▸ TASK BRIEF: In the page extract on the album Rosetta, which Grammy Award was the album nominated for?

Studio album by Vangelis
- Released: 23 September 2016
- Recorded: 2014–16
- Genre: Electronic; ambient; classical;
- Length: 53:35
- Label: Decca
- Producer: Vangelis

Vangelis chronology
| Chariots of Fire: Music from the Stage Show (2012) | Rosetta (2016) | Nocturne: The Piano Album (2019) |

= Rosetta (album) =

Rosetta is a studio album by Greek composer and musician Vangelis, released on 23 September 2016 by Decca Records. It is dedicated to the Rosetta space probe mission, launched in 2004, being one of his several works which were inspired by space travel (Albedo 0.39), or produced in collaboration with space missions (Mythodea). Rosetta received a Grammy Award nomination for Best New Age Album at the 59th Annual Grammy Awards.

==Overview==
The project is a result of a 2014 video call made between ESA astronaut André Kuipers and Vangelis, during Kuipers' mission on board the International Space Station. After their conversation, Vangelis was inspired to write an album dedicated to the first mission. In November 2014 three videos with three compositions were released on the ESA official YouTube channel in celebration of the first ever attempted soft landing on a comet by the mission: "Arrival", "Philae's Journey", and "Rosetta's Waltz".

▸ PROVIDED MATERIAL:
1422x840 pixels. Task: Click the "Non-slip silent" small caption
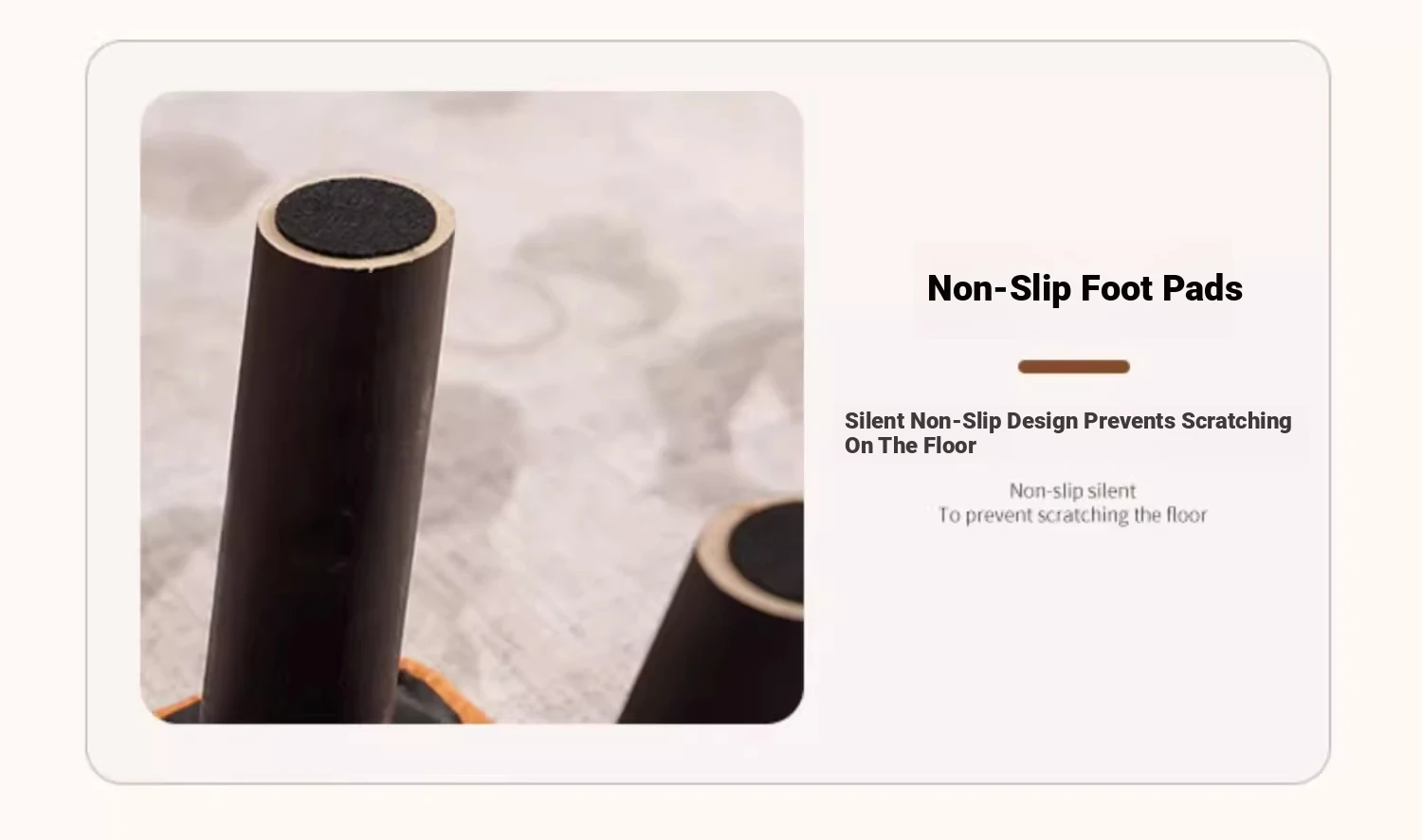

▸ TASK SOLUTION: Best New Age Album, at the 59th Annual Grammy Awards.